Personal information
- Full name: Yvan Junior Nsangou
- Date of birth: 2 September 2005 (age 20)
- Place of birth: Douala, Cameroon
- Position: Striker

Team information
- Current team: Śląsk Wrocław II

Youth career
- 0000–2015: Droylsden
- 2015–2024: Blackburn Rovers

Senior career*
- Years: Team / Apps / (Gls)
- 2024–2025: Albacete B / 22 / (1)
- 2026–: Śląsk Wrocław II / 0 / (0)

International career^{‡}
- 2023: Poland U19 / 7 / (2)
- 2023: Poland U20 / 1 / (0)

= Junior Nsangou =

Polish footballer (born 2005)

Yvan Junior Nsangou (born 2 September 2005) is a professional footballer who plays as a striker for II liga club Śląsk Wrocław II. Born in Cameroon, he is a Poland youth international.

==Early life==

Nsangou moved to England at the age of nine.

==Career==
Nsangou is eligible for play for Cameroon through his birth parents, Poland through his father and stepmother, and England where he has resided throughout the majority of his life. He represented the country of his stepmother at the 2023 UEFA European Under-19 Championship.

On 7 August 2024, Nsangou joined Atlético Albacete.

He spent the 2025–26 season without a club.
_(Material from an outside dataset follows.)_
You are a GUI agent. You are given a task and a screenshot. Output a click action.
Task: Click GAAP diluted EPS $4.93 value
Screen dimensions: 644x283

On 23 July 2026, he signed with Polish third division club Śląsk Wrocław II.

==Personal life==

Nsangou was born in Cameroon to a Cameroonian footballer Alirou Nsangou. He has three younger half-siblings, two of whom are also footballers: sister Aisha, who is a Polish women's youth international, and brother Jonathan who is also part of Everton's academy.